This morning I was working through Danielle Laporte’s Desire Map. If you aren’t familiar with it, Desire Mapping is a process where you identify how you want to feel in your life and then using those core desires, you begin to set goals. As I was working through the process I wrote, “I want to live my truth without having to defend it.” And then I stopped cold. Wasn’t I supposed to be the defender of my faith? I began to get curious about where my need to defend my truth came from.
Why do I feel like I need to defend my truth?
I decided to do a Google search on ‘defend your faith’. Wow! There before my eyes flashed a large portion of my evangelical Christian experience. All those courses! All those apologetics ministries offering downloads including “Over 12 hours of teaching in Defending your Faith.” I even found a blog titled, 65 Apologetics Questions Every Christian Parent Needs to Answer. I didn’t even check iTunes but I am guessing there are some podcasts on defending your faith.
In my early spiritual formation I was schooled in apologetics. We had answers to every question we might be asked. My husband and I founded a cult information service in Toronto. We could break down religious systems for you. I specialized in Eckankar. I used phrases like ‘esoteric gap’ routinely.

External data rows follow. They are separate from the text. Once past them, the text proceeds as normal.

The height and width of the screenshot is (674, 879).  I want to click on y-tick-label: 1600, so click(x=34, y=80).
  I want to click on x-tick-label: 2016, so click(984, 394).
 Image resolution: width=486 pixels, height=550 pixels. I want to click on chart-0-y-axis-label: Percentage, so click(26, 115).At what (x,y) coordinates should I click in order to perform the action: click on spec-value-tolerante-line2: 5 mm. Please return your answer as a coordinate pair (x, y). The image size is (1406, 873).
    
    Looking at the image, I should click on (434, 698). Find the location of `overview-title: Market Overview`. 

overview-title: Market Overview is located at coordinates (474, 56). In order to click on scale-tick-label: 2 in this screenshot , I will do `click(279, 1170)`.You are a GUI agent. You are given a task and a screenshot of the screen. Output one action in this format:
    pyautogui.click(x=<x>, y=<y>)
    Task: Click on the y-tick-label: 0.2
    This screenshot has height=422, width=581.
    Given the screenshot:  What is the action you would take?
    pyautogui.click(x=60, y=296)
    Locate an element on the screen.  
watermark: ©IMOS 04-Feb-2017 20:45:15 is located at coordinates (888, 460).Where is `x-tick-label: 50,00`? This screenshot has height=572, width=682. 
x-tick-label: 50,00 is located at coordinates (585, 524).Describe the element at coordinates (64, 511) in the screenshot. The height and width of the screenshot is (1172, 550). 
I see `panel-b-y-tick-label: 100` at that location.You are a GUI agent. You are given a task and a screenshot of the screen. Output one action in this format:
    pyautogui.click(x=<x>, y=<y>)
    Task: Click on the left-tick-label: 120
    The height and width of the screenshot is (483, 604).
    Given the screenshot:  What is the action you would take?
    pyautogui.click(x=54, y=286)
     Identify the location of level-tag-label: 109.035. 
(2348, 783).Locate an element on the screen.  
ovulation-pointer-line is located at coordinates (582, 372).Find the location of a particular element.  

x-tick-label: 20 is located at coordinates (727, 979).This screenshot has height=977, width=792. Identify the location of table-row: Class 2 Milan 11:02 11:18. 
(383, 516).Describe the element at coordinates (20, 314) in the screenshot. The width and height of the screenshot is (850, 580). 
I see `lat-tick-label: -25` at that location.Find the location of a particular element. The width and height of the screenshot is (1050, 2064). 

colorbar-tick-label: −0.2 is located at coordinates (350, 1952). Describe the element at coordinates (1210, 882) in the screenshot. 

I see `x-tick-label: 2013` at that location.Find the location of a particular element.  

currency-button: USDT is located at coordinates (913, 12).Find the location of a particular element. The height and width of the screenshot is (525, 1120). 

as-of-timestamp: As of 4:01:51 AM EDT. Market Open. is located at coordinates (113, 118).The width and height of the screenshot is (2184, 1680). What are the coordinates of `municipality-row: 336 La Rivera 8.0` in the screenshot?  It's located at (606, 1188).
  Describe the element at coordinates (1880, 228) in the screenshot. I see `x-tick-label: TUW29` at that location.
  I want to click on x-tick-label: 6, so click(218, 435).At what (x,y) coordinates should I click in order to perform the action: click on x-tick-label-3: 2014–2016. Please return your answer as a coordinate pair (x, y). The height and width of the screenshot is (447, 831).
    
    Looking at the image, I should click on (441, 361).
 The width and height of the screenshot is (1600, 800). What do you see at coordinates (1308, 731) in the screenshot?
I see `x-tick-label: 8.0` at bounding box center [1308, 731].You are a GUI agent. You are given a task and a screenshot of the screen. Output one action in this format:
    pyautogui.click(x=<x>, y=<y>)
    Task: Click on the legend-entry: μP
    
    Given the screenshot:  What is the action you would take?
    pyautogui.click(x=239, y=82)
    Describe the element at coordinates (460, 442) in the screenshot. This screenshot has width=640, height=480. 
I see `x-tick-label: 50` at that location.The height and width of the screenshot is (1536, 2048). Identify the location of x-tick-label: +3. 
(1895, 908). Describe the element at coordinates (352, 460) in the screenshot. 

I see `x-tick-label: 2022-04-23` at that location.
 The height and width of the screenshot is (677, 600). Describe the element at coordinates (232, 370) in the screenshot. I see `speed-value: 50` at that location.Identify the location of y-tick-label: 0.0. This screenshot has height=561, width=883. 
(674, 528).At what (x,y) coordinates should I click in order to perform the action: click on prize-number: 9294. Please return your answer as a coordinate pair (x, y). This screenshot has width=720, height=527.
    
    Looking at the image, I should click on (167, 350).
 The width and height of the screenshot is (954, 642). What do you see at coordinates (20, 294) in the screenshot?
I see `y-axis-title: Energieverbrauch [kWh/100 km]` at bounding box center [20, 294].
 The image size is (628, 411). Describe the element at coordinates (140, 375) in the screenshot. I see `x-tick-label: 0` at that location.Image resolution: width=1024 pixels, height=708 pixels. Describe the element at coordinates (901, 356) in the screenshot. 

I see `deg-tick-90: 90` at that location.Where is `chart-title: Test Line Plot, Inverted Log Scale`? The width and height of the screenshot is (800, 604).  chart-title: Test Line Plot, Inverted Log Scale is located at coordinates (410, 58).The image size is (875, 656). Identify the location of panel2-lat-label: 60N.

Of course, like most evangelical Christians reading this post, I immediately started thinking about a verse in the Bible I had committed to heart (our word for memorizing) ‘Aways be ready to give an answer to anyone who asks you to explain the hope you have’ (1 Peter 3:15). And because I am in the remaking phase of my faith I thought I would explore it. My spiritual director and I have discussed how one of my blocks in reconstructing my faith is how deeply I have internalized some of these things. In his words, “even though you don’t believe the same things any longer, you are still trying to do your faith the way you always have.”
I wonder if that verse actually meant having all the answers to all the questions people have concerning every possible facet of the Christian faith. I am not sure that is what the bible was teaching. I know that the word used here ‘ready to give an answer’ means an apologetic, a reasoned response. In our Western mind that means a rationale explanation. It means being able to scientifically, mathematically with complete accuracy defend our belief. I don’t know if that was what it meant.
Reading through different translations it seems that the intention of this verse was to focus on your own relationship with God. And if anyone asked you about the hope you have then gently with great respect explain it to them. I don’t think it means we have to be able to answer every question ever asked about the Christian faith.
Those questions are the journey of the person asking them. I’ve been trying to live in the questions instead of having all the answers. I want to live my truth and not defend it. And if I get questions, I’ll do my best to explain the hope I have as irrational as it may be.